**What you should do**. Among the entries below, which lines run from the line with "Click the exit door icon on the toolbar" through the line with "635x602 pixels. Task: Click"? Retype those, both ends included, exactly and without pictures.

**Exercise input**.
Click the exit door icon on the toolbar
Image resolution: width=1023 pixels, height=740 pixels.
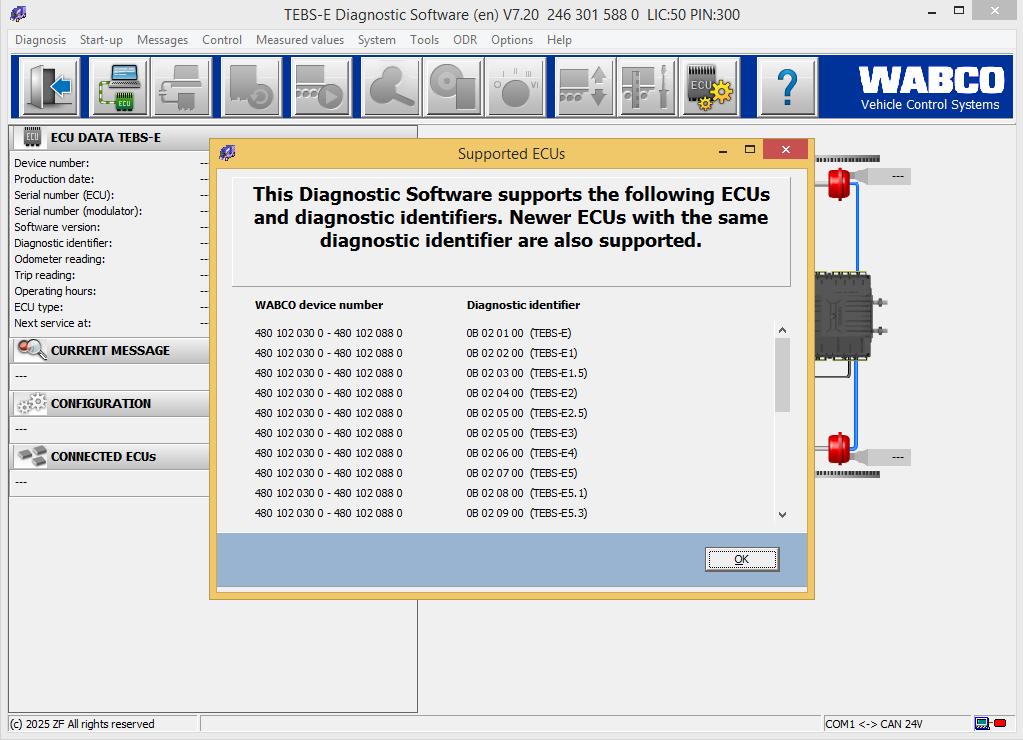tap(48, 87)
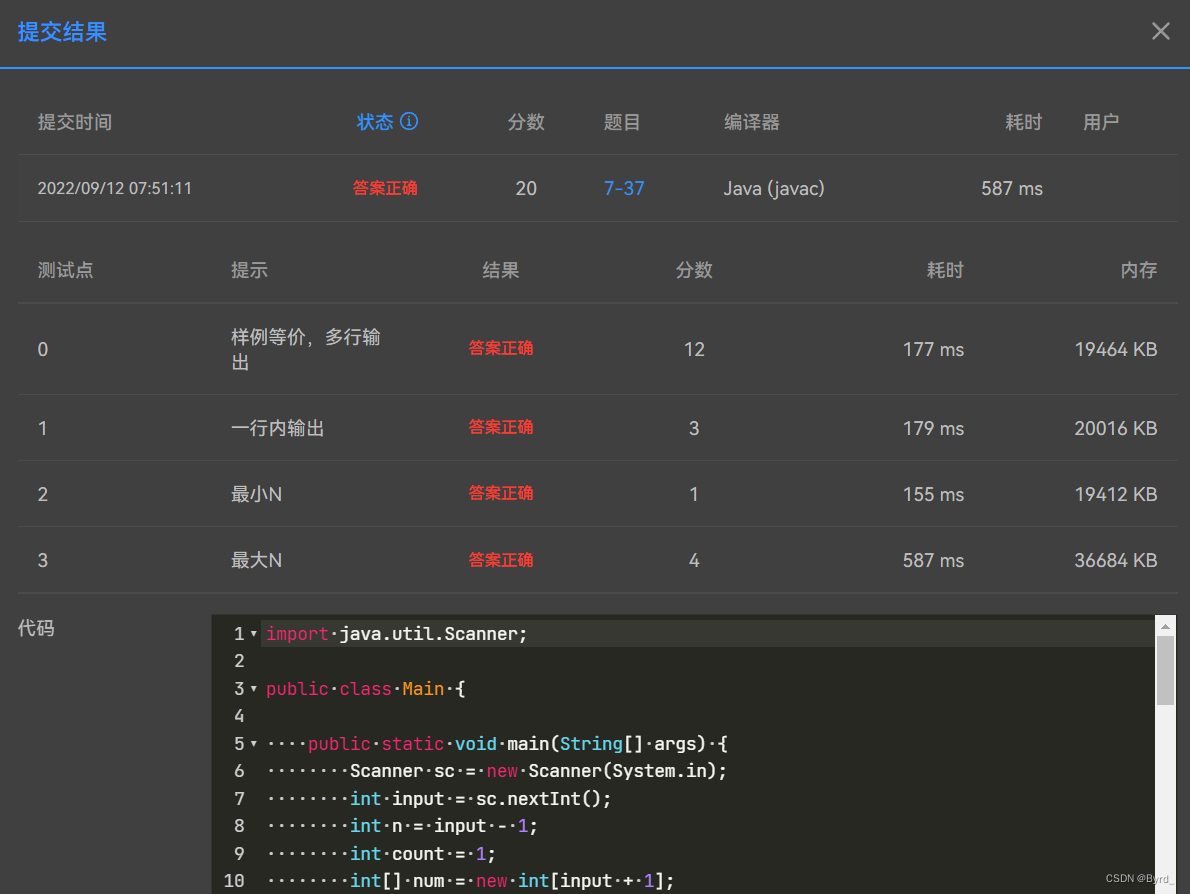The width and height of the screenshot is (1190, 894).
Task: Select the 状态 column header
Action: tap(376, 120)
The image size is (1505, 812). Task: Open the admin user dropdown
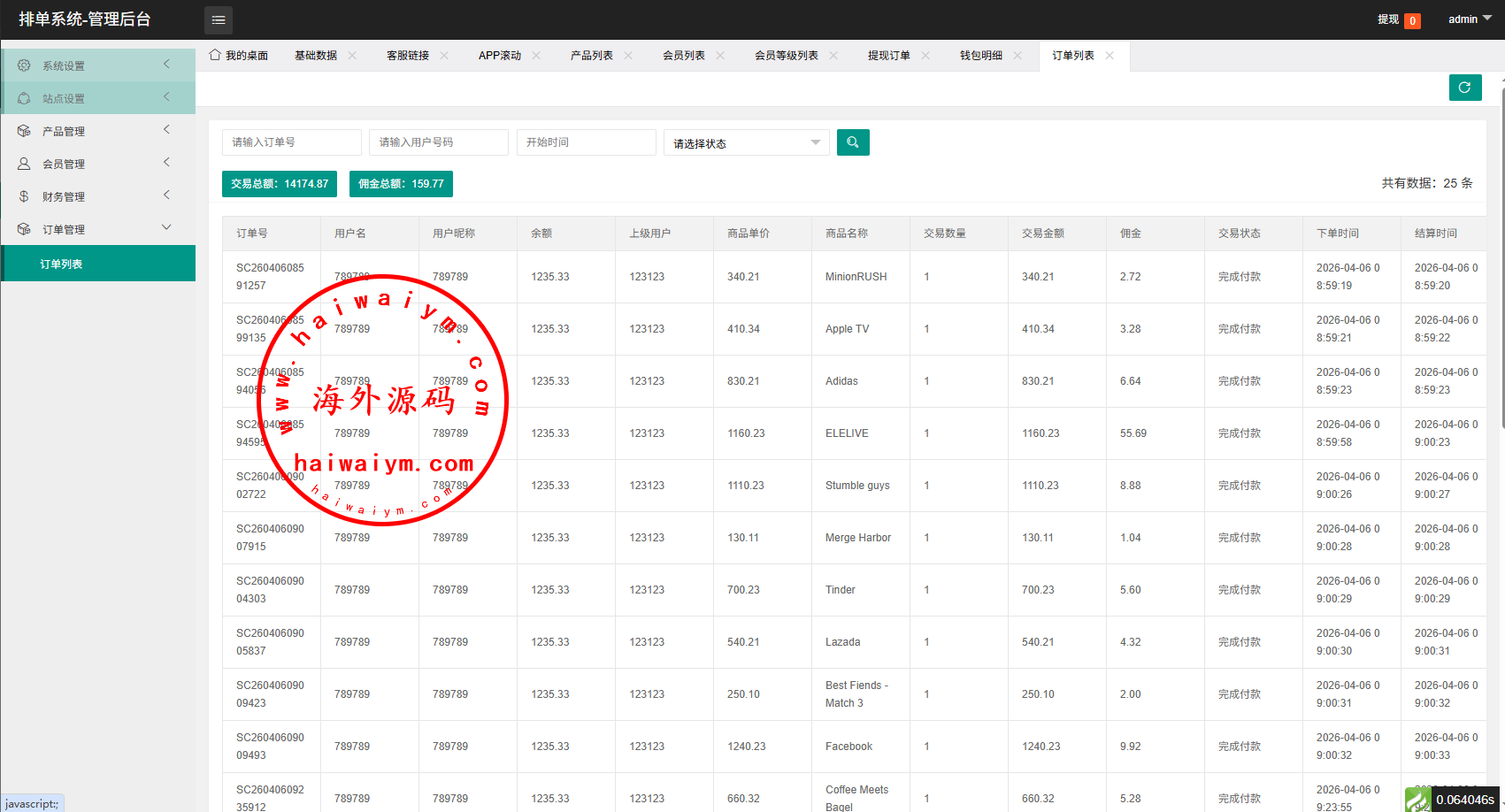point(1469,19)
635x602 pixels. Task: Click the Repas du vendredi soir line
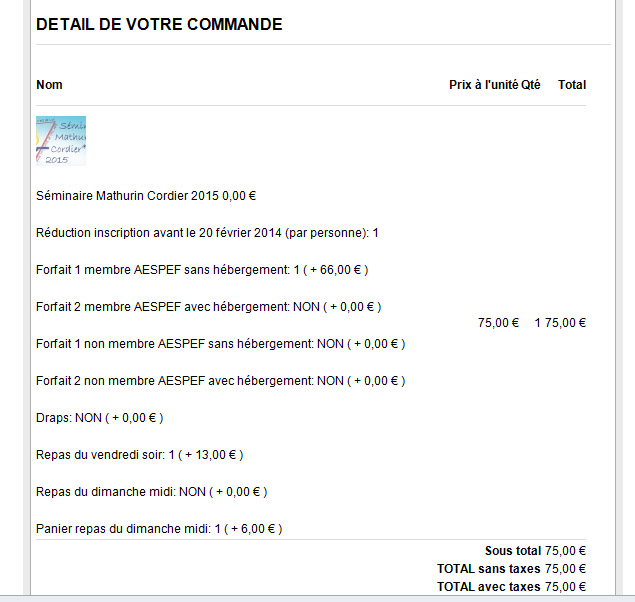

---

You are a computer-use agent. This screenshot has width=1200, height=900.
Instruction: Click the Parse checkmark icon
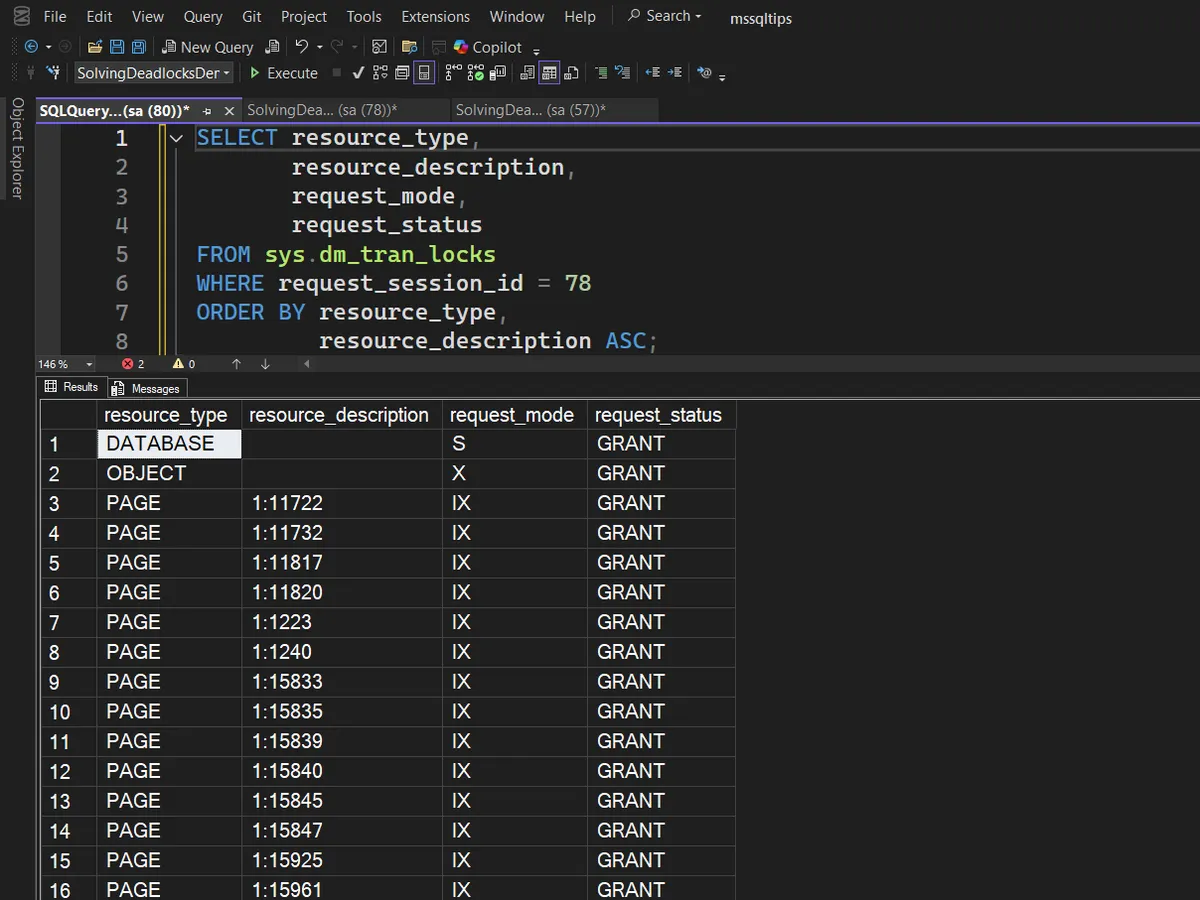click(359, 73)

**Written solution**.
Click the exit door icon on the toolbar
Image resolution: width=1023 pixels, height=740 pixels.
tap(48, 87)
The width and height of the screenshot is (1190, 894).
Task: Select the 状态 column header
Action: tap(376, 120)
The image size is (1505, 812). Task: Open the admin user dropdown
point(1469,19)
635x602 pixels. Task: Click the Repas du vendredi soir line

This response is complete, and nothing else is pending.